A Washington federal appeals court will decide whether an animal rights group has standing to challenge the alleged mistreatment of Asian elephants by handlers at Ringling Bros. and Barnum & Bailey Circus.
After a six-week bench trial in 2009, Judge Emmet Sullivan of U.S. District Court for the District of Columbia said the non-profit advocacy group Animal Protection Institute and a former circus elephant handler do not have standing to pursue the abuse claims.
Sullivan in December 2009 ruled in favor of Feld Entertainment, Inc., which produces the Ringling Bros. circus. The judge did not rule on the substance of the abuse allegations.
The API, represented by Sidley Austin partner Carter Phillips, today asked the U.S. Court of Appeals for the D.C. Circuit to reverse Sullivan’s decision.
In the appeals court, Phillips, who manages the firm’s Washington office, argued the animal rights group has spent significant resources in its effort to “uncover and combat” alleged mistreatment of Asian elephants in the Ringling Bros. circus.
But for the alleged mistreatment of the elephants, Phillips argued, the Animal Protection Institute would dedicate funds to other causes.
Arguing before D.C. Circuit judges Merrick Garland, David Tatel and Janice Rogers Brown, Phillips tried to convince the panel that Feld Entertainment’s action has harmed the Animal Protection Institute and that the group therefore has standing to challenge the circus’ practices.

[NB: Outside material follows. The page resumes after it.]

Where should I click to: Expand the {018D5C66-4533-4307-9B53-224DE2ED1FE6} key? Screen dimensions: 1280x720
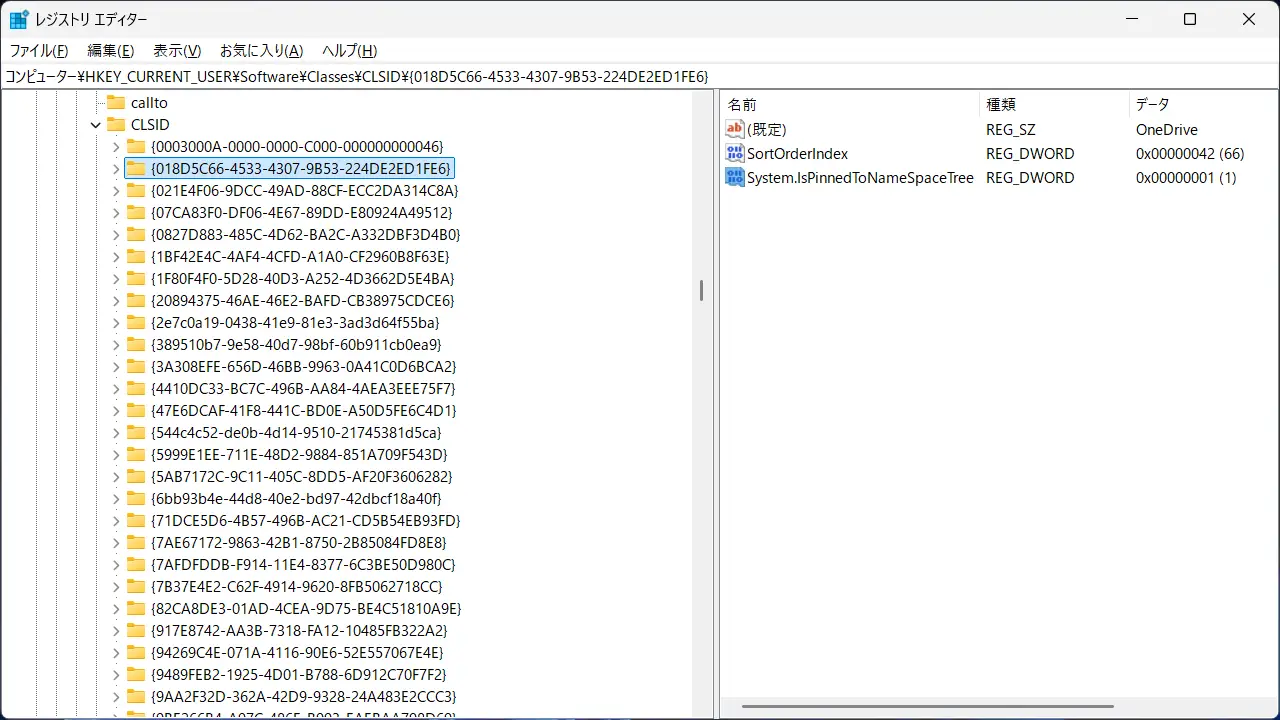(117, 169)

Brown expressed some concern about opening the door in providing standing to everybody who advocates against a particular cause or issue. Phillips said API spends money specifically to fight the alleged abuse of Asian elephants in the Ringling Bros. circus.
The suit, originally filed in 2000 in U.S. District Court for the District of Columbia, seeks to stop chaining and “bullhooking” of Asian elephants.
In court papers, animal rights groups said Feld Entertainment’s Asian elephants are chained for more than 12 hours a day and for longer periods in transport in railcars to performance venues.
The plaintiffs also said the elephants are “hit and hooked repeatedly with the bullhook, which resembles a fireplace poker.”
Phillips said in a brief that Feld Entertainment’s alleged mistreatment of the Asian elephants harms API’s educational outreach because the circus is “contributing to the public misimpression, particularly in young children, that bullhooks and chains are lawful and humane practices that do not harm, wound, harass, or injure the elephants.”
Elephants cannot be handled by a leash or bridle because of their size and strength, the circus’ attorneys at Fulbright & Jaworski said in court papers in the D.C. Circuit. Fulbright partner John Simpson argued for Feld Entertainment in the D.C. Circuit.
A properly used bullhook—a point and hook on a fiberglass or wood shaft—does not harm an elephant, the circus’ lawyers said. “Without a guide, a traveling circus could not safely present elephants,” the attorneys said.
The defendant’s lawyers said 95% of U.S. elephant-keeping institutions use “tethering” to manage captive elephants. The circus’ lawyers said tethering during rail transportation is for the safety of the elephants.
The circus’ attorneys said trial examples of alleged mistreatment were “contested and apocryphal.”
“Any marks on animals were superficial and no different than what elephants inflict upon themselves while playing or scratching with branches or on bushes,” the defendant’s lawyers said in a brief in the appeals court.
A public interest agency cannot “manufacture standing to challenge any practice it opposes merely by expending resources to oppose that practice,” the circus’ lawyers said.
In court, Simpson said today any person can spend money on a bumper sticker and then turn around and sue the target of the sticker. “That’s essentially where this would lead,” Simpson told the panel judges.
The appeals court did not immediately rule.